To do
Copy exactly, no pictures: every line from the one that contains "This screenshot has height=689, width=1287." through the end of the entries below.

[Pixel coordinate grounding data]

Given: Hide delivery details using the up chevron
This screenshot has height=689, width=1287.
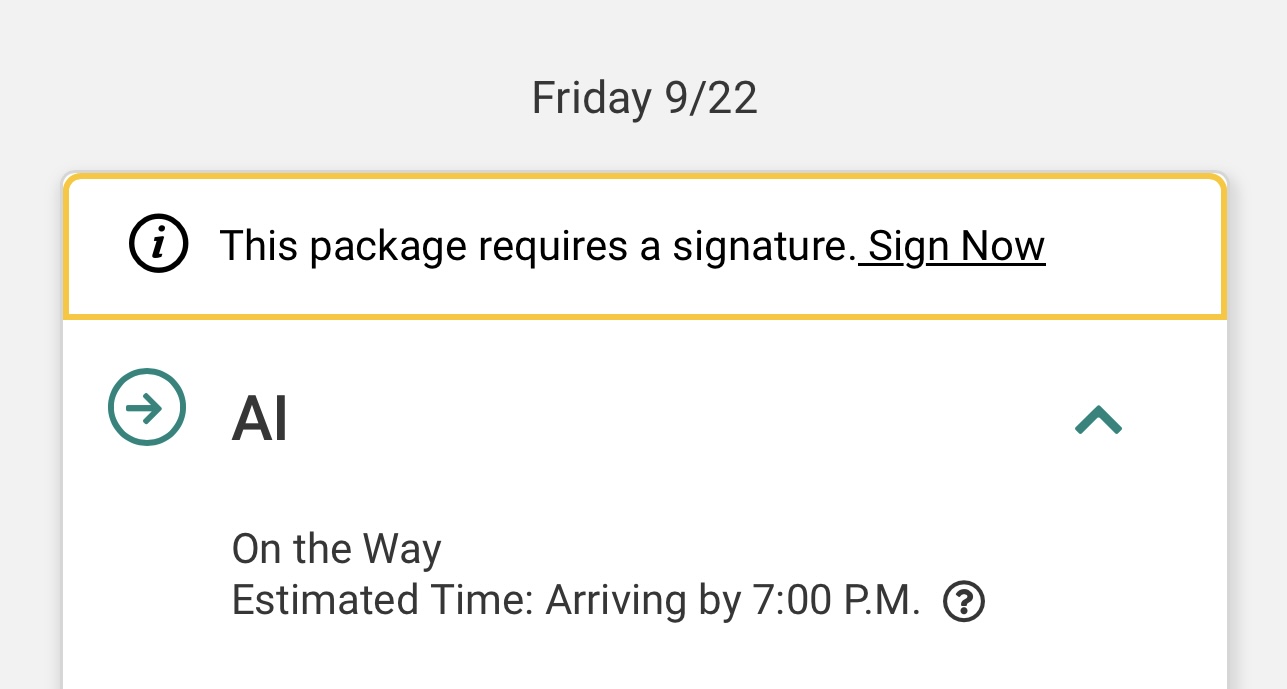Looking at the screenshot, I should click(x=1098, y=420).
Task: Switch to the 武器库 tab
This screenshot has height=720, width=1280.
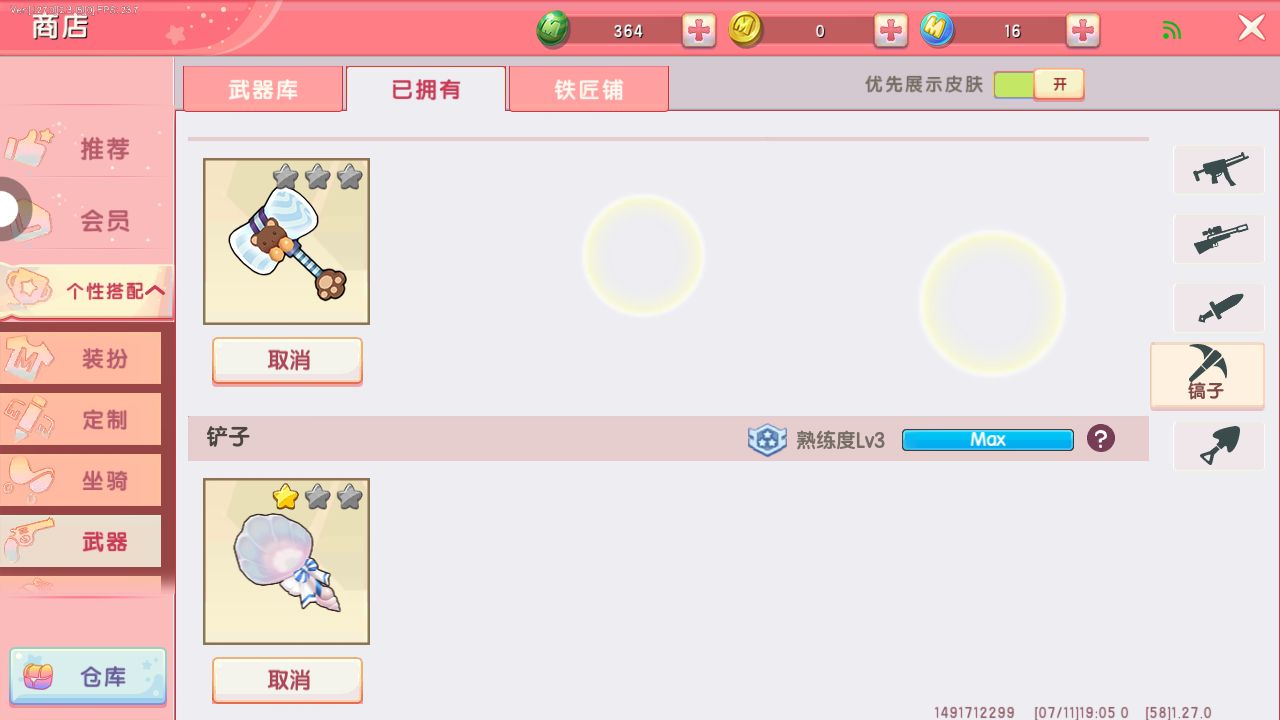Action: [263, 89]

The answer
This screenshot has height=689, width=1287.
Looking at the screenshot, I should click(x=1098, y=420).
Task: Switch to the 武器库 tab
This screenshot has height=720, width=1280.
Action: [263, 89]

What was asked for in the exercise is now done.